### Passage provided
* BEGIN *
This tutorial is a practical, end-to-end “starter kit” for scraping with Node:

HTTP + HTML parsing (fast path)
Playwright rendering (JS-heavy path)
retries, backoff, and caching
proxy integration with ProxiesAPI

Along the way, we’ll show the tradeoffs and give you copy-pasteable code.

Make your Node scrapers resilient with ProxiesAPI

As your Node scraper scales (more URLs, more targets), IP-based throttling becomes the #1 failure mode. ProxiesAPI gives you a stable proxy layer so retries actually work and crawls don’t die on a single blocked IP.

Get 1,000 free API calls View pricing

Keyword focus: web scraping with javascript

This post targets the keyword “web scraping with javascript”.

If you only take one thing away: in Node you typically use either:

Cheerio (parse HTML strings like jQuery) for server-rendered pages
Playwright (real headless browser) for JS-rendered pages

…and you should decide which one based on the target site’s rendering model.

Quick comparison table (what to use when)

Approach	Best for	Pros	Cons
`fetch`/`axios` + Cheerio	server-rendered HTML	very fast, cheap, easy to deploy	fails on JS apps, fragile selectors
Playwright	JS-heavy sites, dynamic UI	accurate DOM, can click/scroll/login	slower, heavier, more detectable
Hybrid (HTTP list → browser detail)	catalogs, pagination	cheaper than full-browser crawl	more code complexity

Part 1: Scrape a server-rendered page with Cheerio (fast path)
* END *
### Work required
Reproduce the part of the Node scraping tutorial starting with "Keyword focus: web" and going on through "site’s rendering model.", word for word.

### Supplied material
* BEGIN *
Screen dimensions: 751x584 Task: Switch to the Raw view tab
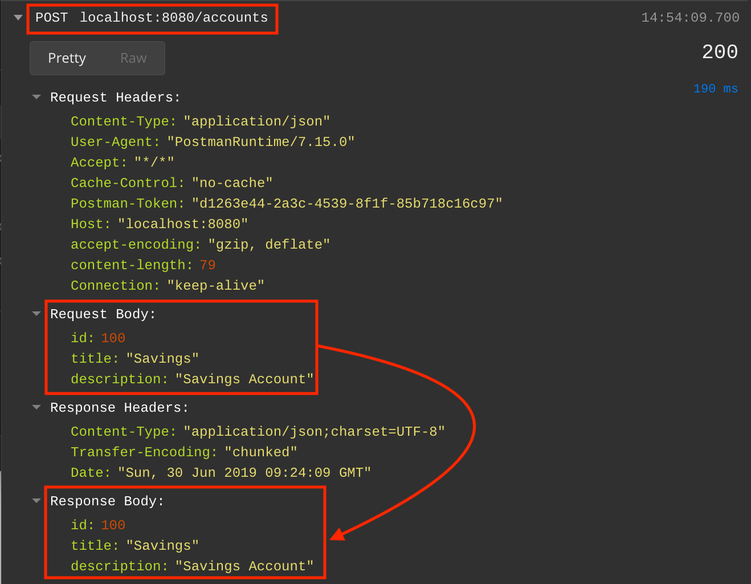(133, 58)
* END *
### Finished task
Keyword focus: web scraping with javascript

This post targets the keyword “web scraping with javascript”.

If you only take one thing away: in Node you typically use either:

Cheerio (parse HTML strings like jQuery) for server-rendered pages
Playwright (real headless browser) for JS-rendered pages

…and you should decide which one based on the target site’s rendering model.